> **What is expected**: Show every line in the material below in which the string "selection" appears.

> **Excerpted data**:
○ ○ ○ ○ ○
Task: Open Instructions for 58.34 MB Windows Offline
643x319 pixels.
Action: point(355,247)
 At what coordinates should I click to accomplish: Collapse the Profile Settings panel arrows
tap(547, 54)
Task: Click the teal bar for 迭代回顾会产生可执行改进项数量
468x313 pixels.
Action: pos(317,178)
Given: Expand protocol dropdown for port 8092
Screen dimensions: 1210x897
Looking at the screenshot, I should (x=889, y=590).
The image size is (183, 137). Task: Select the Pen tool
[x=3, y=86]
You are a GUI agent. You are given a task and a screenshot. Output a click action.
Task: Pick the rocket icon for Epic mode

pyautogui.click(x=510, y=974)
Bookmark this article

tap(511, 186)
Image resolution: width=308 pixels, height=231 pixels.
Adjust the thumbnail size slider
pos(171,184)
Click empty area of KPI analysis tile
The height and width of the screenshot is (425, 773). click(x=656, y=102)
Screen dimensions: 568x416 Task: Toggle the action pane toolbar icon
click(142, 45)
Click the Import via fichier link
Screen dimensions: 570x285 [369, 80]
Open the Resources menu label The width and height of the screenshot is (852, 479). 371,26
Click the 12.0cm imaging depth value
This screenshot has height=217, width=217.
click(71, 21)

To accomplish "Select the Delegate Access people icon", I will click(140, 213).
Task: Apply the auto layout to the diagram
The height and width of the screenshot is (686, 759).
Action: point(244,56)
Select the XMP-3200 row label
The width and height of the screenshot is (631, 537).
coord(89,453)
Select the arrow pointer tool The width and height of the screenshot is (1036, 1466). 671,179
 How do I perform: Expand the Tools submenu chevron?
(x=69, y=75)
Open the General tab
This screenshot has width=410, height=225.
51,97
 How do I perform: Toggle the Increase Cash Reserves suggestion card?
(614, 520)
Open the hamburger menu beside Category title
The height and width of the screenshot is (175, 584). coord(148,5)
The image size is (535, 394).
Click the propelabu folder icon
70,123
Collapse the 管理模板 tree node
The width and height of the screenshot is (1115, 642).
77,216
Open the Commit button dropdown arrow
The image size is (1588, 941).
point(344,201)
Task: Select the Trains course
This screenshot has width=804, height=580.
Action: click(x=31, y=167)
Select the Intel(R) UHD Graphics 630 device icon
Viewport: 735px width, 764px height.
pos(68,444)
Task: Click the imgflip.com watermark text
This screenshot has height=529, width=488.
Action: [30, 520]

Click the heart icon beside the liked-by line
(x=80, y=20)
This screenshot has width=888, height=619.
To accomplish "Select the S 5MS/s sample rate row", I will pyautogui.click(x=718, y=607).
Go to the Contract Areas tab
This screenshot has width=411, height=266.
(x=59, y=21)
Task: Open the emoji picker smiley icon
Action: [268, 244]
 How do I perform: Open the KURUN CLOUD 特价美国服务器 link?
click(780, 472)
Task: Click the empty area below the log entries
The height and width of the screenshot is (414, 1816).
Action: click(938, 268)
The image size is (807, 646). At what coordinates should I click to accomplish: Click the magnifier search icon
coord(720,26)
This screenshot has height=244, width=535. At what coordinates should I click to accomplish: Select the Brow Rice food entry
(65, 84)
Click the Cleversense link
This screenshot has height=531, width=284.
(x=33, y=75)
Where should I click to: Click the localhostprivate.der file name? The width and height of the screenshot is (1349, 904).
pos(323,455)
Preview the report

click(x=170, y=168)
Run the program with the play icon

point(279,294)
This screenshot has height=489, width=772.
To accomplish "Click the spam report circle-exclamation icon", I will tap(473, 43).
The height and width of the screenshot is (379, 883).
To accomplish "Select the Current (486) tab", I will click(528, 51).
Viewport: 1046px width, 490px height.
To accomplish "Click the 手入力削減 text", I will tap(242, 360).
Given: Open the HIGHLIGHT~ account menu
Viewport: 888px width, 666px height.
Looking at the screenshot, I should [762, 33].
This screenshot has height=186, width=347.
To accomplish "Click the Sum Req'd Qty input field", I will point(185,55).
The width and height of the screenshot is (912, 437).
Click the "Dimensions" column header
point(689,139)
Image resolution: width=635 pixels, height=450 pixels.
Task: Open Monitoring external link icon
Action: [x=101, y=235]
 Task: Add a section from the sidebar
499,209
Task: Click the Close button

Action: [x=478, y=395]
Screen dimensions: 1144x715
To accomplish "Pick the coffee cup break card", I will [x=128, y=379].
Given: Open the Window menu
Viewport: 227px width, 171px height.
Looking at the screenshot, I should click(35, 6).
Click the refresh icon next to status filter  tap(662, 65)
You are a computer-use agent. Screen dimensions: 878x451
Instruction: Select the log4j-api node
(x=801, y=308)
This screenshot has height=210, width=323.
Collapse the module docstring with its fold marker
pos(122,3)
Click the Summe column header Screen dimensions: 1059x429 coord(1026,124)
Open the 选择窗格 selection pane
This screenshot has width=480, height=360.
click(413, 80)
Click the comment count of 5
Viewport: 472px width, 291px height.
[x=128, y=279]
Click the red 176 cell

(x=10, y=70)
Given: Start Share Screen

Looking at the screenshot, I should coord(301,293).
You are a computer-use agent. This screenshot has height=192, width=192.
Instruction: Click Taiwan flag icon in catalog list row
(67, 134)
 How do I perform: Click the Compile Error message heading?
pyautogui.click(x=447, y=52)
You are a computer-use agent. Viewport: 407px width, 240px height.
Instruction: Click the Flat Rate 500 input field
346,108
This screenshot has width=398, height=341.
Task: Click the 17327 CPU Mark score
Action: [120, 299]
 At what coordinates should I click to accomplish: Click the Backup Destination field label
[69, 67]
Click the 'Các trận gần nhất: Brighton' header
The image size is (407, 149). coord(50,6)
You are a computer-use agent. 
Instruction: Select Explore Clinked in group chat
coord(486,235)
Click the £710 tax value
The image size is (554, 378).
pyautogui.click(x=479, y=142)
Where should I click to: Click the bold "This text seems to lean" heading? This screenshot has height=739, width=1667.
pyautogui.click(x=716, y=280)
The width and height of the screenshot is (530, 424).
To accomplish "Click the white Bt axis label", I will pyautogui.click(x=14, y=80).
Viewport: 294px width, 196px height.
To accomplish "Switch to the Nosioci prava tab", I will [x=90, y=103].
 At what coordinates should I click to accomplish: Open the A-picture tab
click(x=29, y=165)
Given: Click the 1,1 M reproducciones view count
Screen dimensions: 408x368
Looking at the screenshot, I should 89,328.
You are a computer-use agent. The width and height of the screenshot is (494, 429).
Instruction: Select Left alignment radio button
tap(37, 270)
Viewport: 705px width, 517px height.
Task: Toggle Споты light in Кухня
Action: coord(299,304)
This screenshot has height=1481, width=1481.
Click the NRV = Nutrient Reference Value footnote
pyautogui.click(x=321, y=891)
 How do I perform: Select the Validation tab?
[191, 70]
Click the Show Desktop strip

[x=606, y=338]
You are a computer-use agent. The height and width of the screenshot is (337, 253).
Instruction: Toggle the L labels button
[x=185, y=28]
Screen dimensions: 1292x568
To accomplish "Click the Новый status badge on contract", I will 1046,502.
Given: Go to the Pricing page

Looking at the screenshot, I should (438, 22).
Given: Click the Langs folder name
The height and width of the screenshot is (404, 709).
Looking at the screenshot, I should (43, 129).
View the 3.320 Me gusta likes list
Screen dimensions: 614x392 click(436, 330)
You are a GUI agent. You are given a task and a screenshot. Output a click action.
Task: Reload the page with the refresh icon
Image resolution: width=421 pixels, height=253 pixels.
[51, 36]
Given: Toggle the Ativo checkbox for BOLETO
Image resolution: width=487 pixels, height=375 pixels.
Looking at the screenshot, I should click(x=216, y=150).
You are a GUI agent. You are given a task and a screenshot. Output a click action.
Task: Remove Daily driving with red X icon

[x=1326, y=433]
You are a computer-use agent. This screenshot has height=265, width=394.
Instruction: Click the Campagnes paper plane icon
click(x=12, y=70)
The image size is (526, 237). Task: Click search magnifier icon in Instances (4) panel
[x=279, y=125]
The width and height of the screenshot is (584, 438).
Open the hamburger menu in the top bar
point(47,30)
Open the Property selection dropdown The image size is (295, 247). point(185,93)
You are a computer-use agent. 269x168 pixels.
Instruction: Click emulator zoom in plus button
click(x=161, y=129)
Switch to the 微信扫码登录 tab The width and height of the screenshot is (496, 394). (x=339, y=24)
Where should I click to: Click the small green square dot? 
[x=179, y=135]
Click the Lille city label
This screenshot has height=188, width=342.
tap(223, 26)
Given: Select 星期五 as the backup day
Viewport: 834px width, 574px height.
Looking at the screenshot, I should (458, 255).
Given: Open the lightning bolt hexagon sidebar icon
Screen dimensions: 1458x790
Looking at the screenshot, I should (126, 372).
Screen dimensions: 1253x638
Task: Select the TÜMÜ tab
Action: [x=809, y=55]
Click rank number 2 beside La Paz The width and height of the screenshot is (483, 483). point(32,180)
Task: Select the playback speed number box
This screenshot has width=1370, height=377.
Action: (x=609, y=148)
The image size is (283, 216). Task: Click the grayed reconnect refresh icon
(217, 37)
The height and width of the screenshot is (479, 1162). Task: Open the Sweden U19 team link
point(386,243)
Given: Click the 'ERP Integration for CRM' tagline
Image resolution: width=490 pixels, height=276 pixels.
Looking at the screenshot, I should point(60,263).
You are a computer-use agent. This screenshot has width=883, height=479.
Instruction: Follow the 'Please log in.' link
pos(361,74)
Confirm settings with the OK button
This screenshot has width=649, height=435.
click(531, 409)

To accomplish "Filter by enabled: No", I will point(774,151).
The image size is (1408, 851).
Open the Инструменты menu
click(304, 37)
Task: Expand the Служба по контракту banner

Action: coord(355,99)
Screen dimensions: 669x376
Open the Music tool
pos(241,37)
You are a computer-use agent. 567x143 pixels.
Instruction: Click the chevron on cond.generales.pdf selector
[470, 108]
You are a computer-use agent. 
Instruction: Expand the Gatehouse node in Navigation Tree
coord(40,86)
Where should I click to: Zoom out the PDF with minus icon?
○ ○ ○ ○ ○
> **Written solution**:
Open the 选择窗格 selection pane
Open the Property selection dropdown The image size is (295, 247). point(185,93)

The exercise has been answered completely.